**Task statement**
Nothing but the lines from the one with "1288x936 pixels. Task: Select" through the last line of the entries below should appear in the copy, please, and no pictures.
---------------
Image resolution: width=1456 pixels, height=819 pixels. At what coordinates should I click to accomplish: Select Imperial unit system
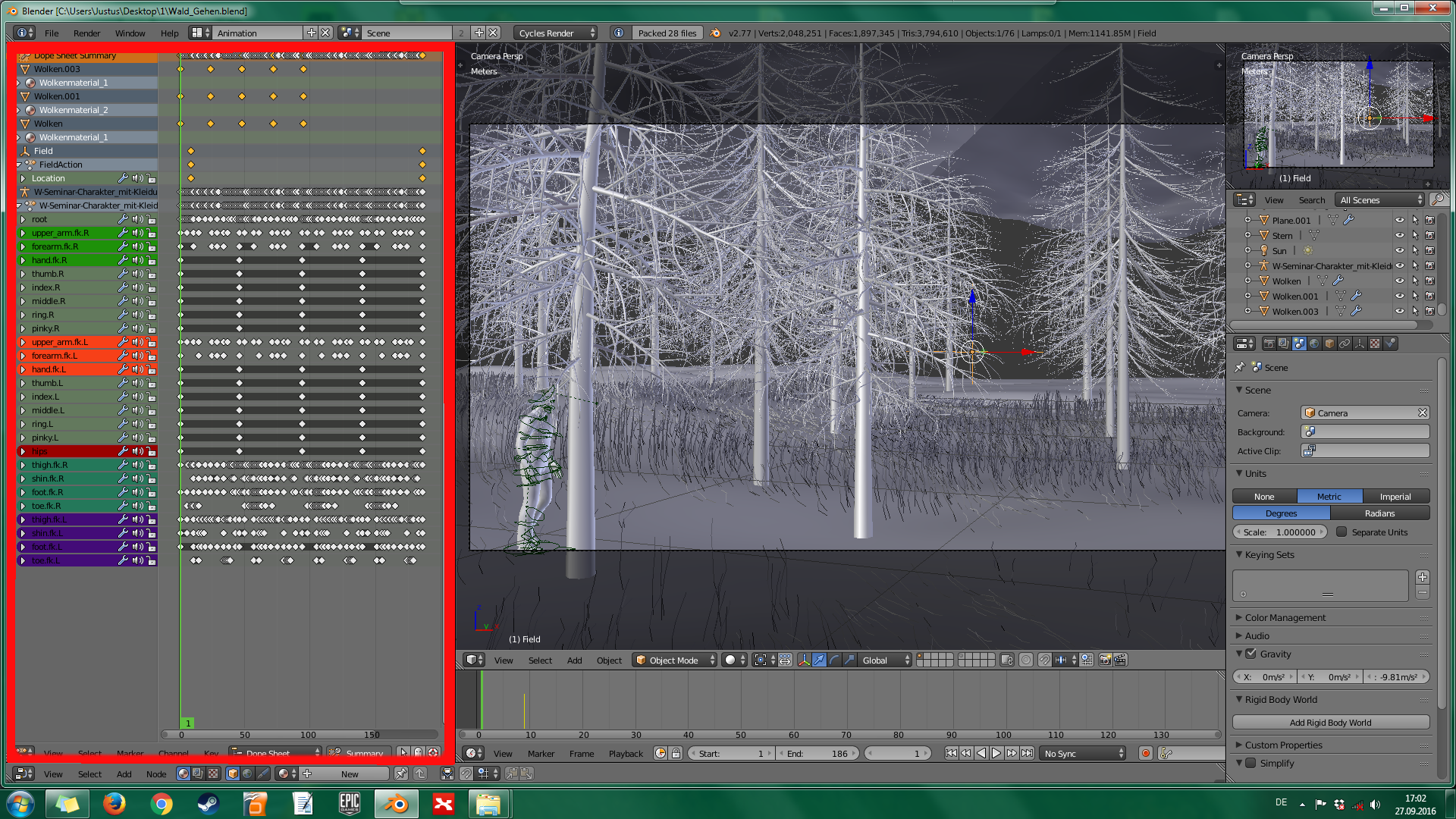click(x=1395, y=497)
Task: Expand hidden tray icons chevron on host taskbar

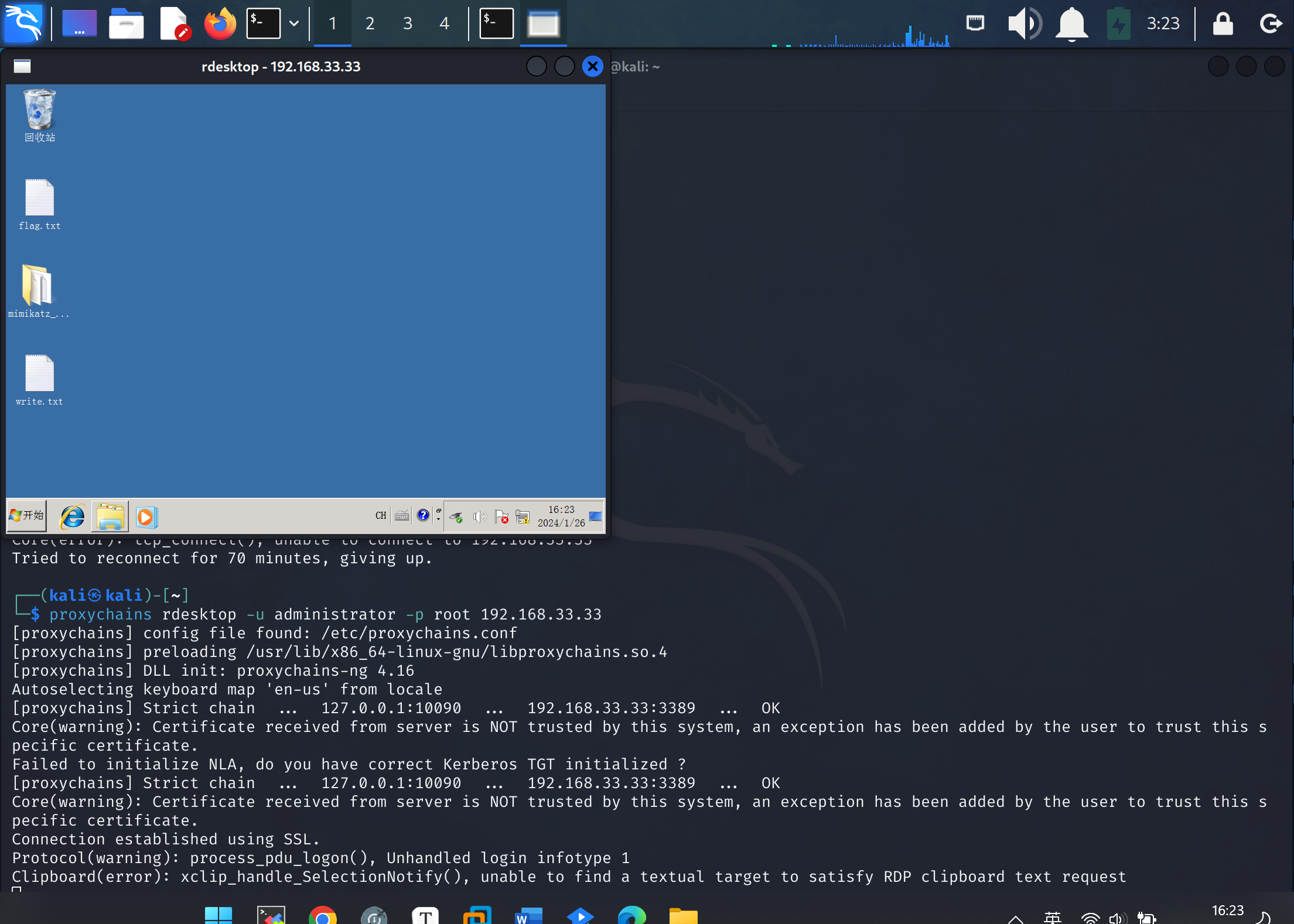Action: click(1015, 918)
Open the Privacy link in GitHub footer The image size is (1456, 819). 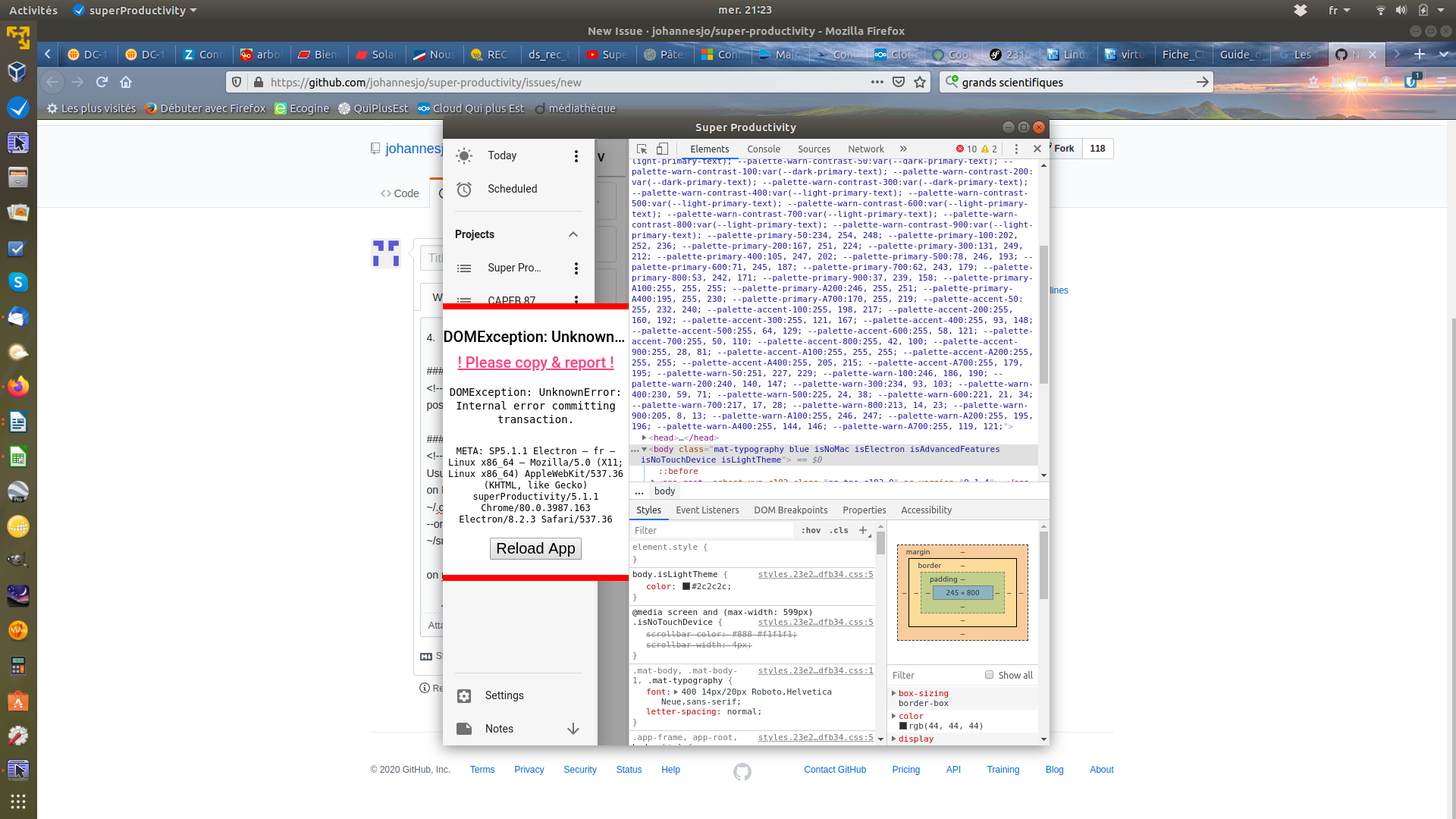coord(529,770)
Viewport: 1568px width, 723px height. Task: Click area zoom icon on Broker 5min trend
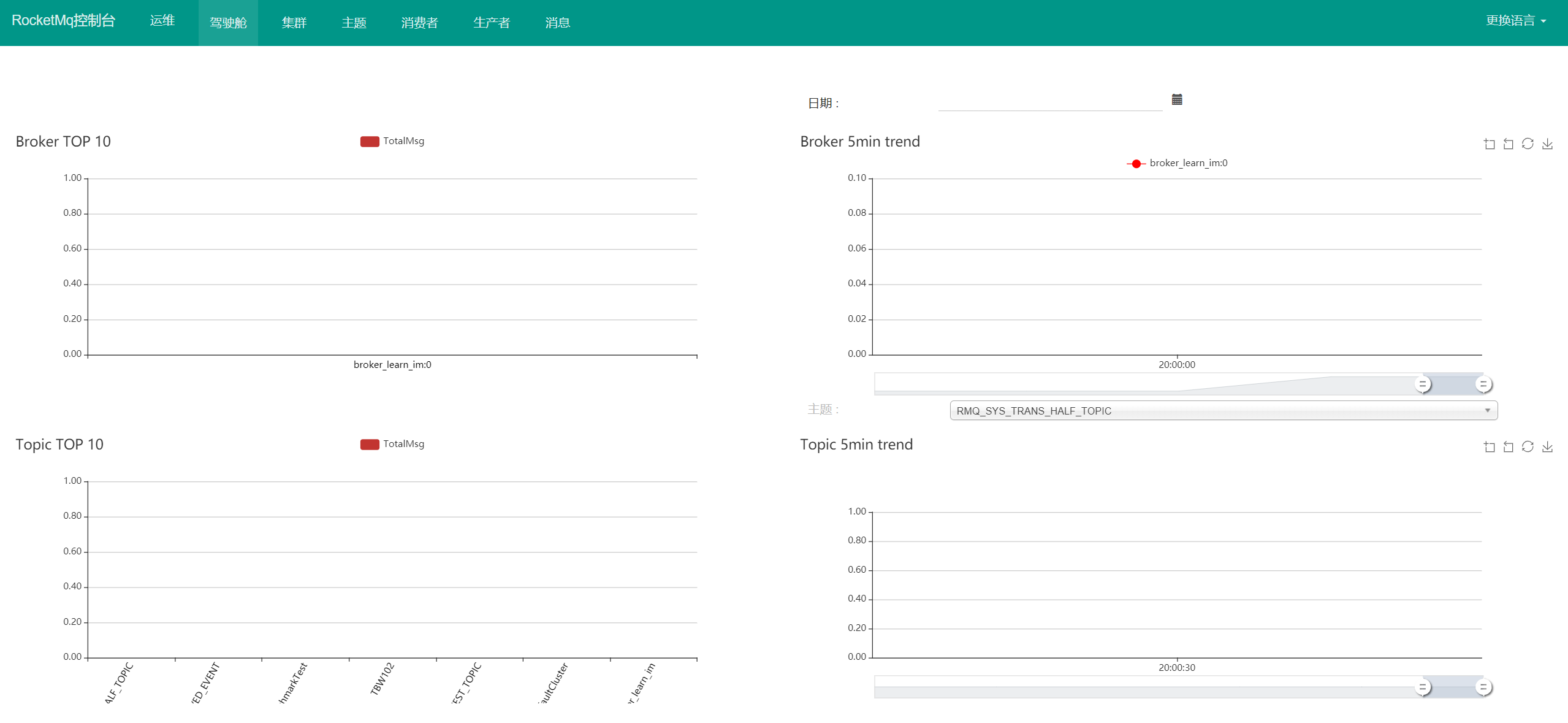click(x=1489, y=144)
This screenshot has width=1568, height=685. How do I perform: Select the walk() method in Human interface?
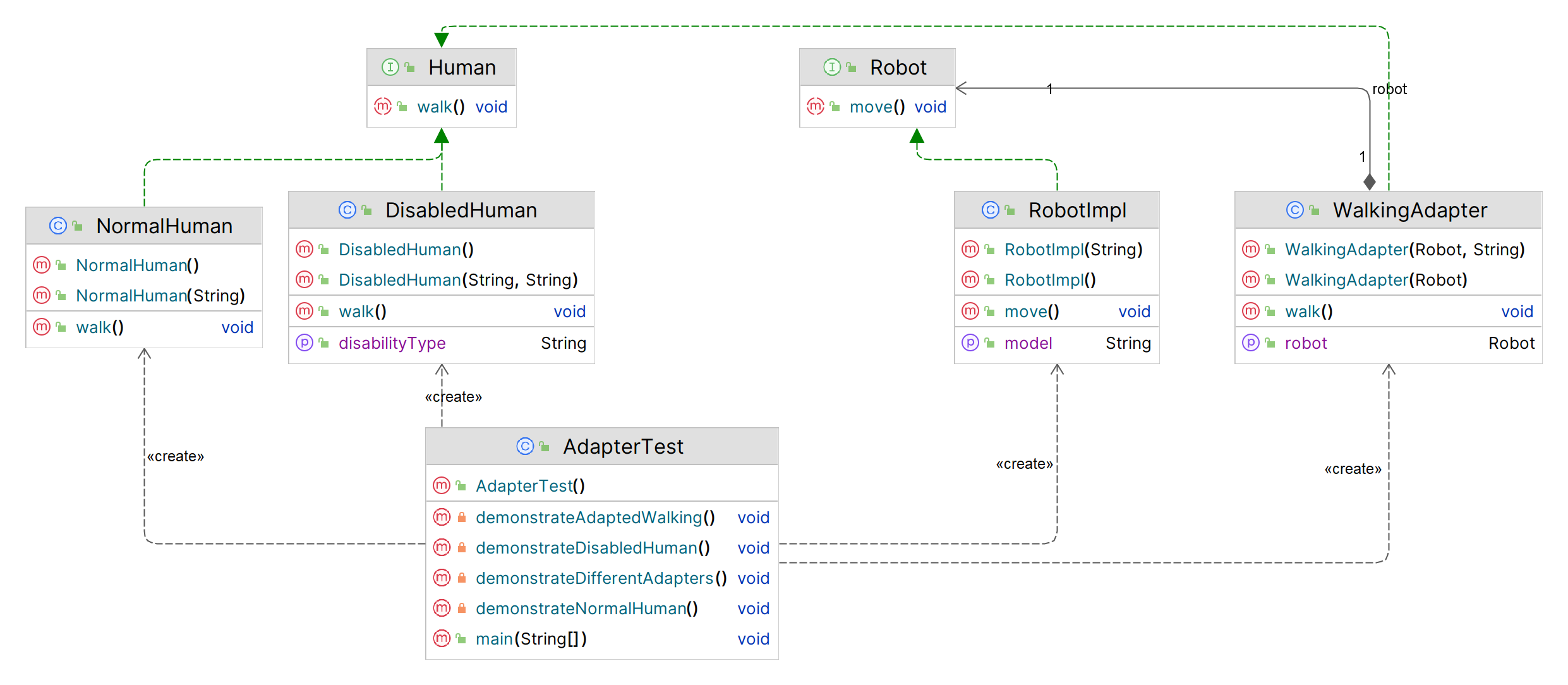(x=441, y=107)
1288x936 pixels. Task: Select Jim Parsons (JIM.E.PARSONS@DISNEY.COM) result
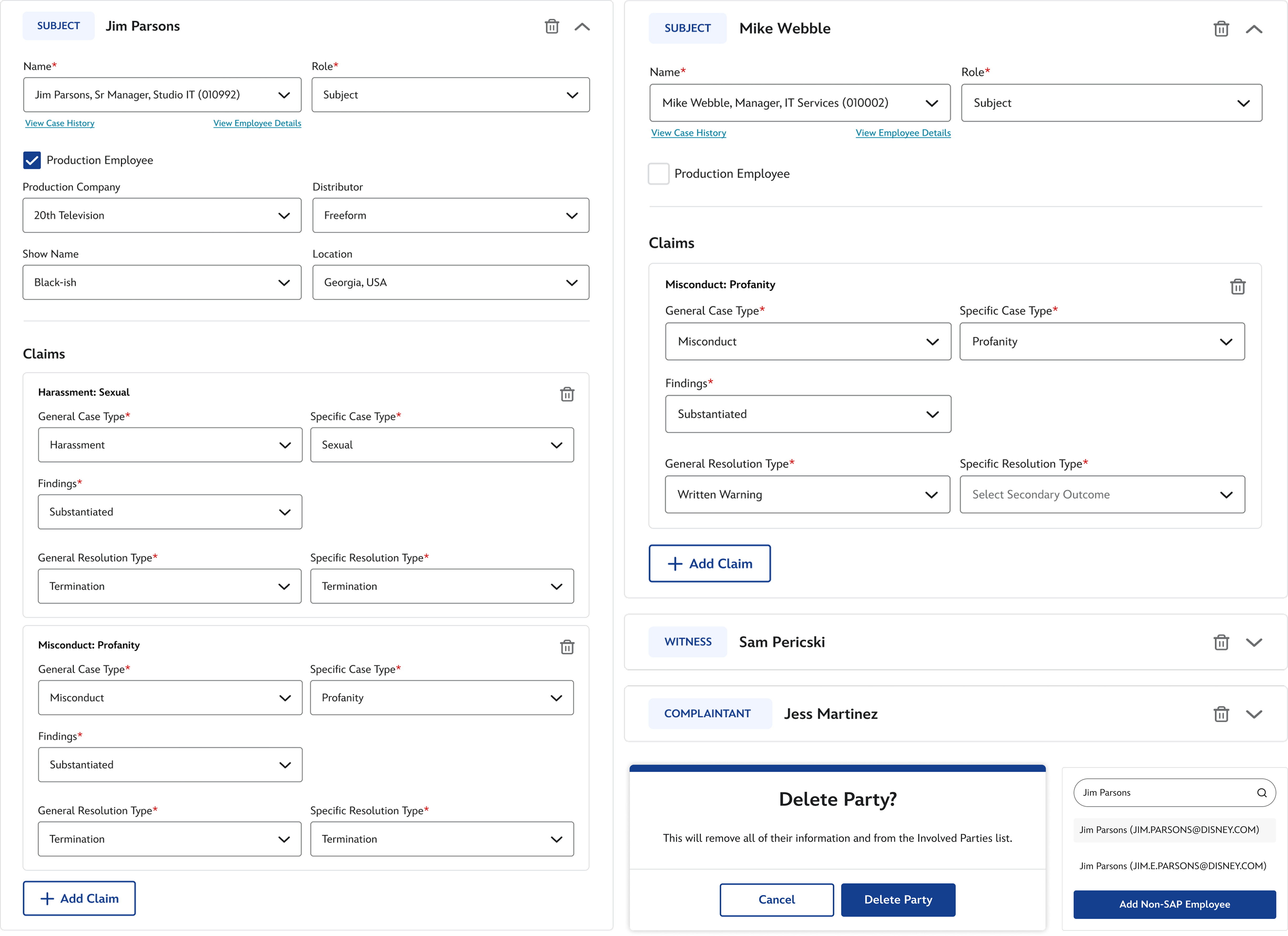tap(1172, 866)
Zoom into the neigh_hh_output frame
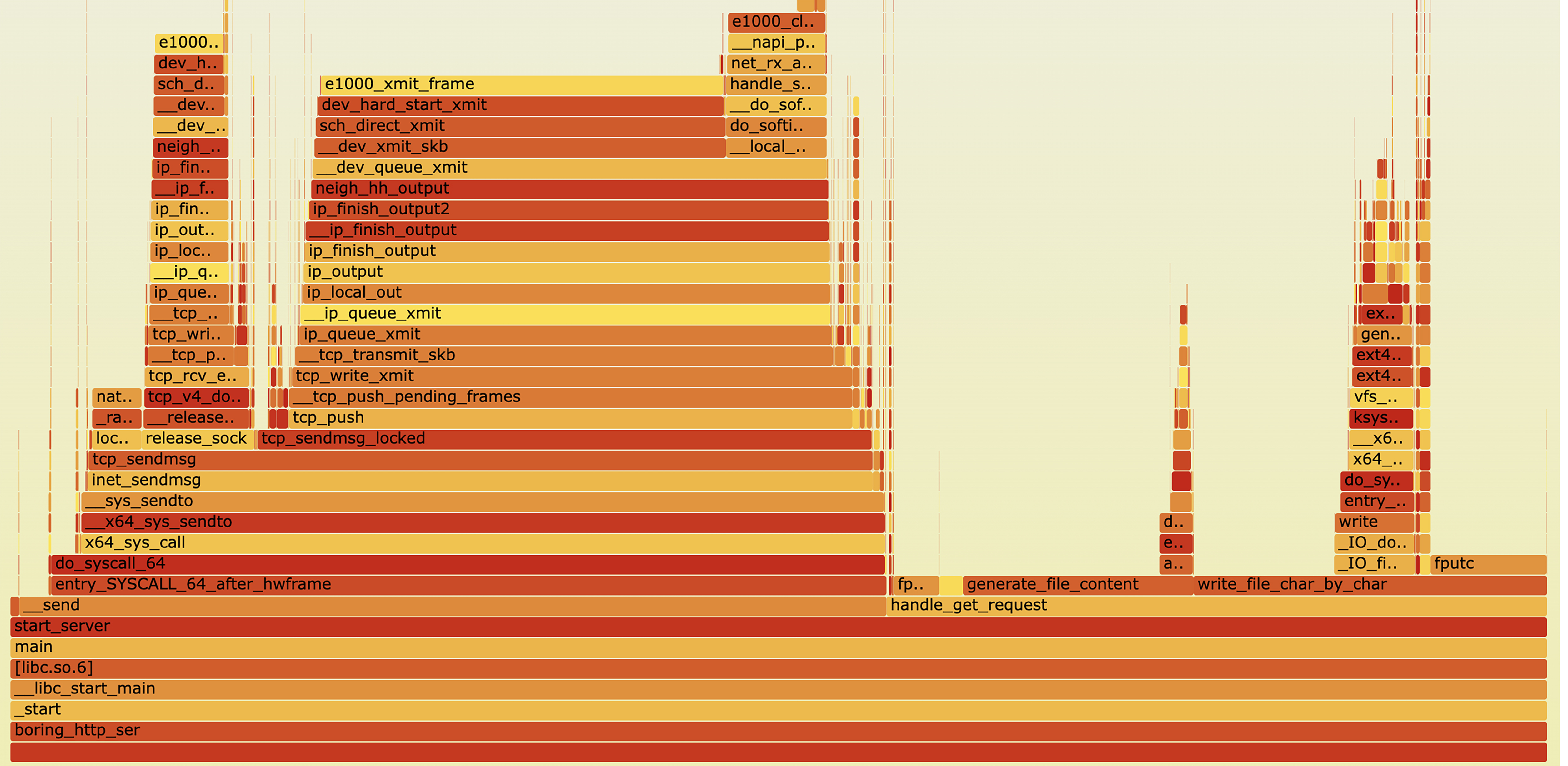 570,189
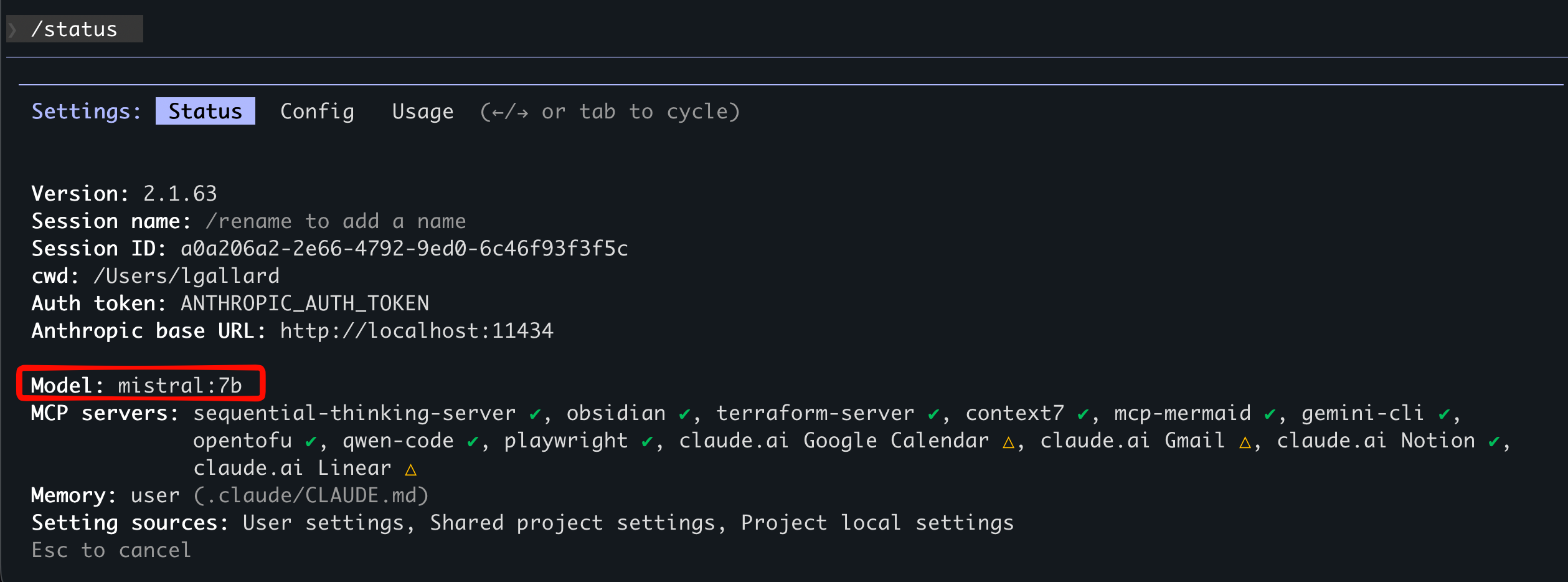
---------------
**Your solution**
1288x936 pixels. Task: Select Jim Parsons (JIM.E.PARSONS@DISNEY.COM) result
tap(1172, 866)
Zoom into the neigh_hh_output frame
 570,189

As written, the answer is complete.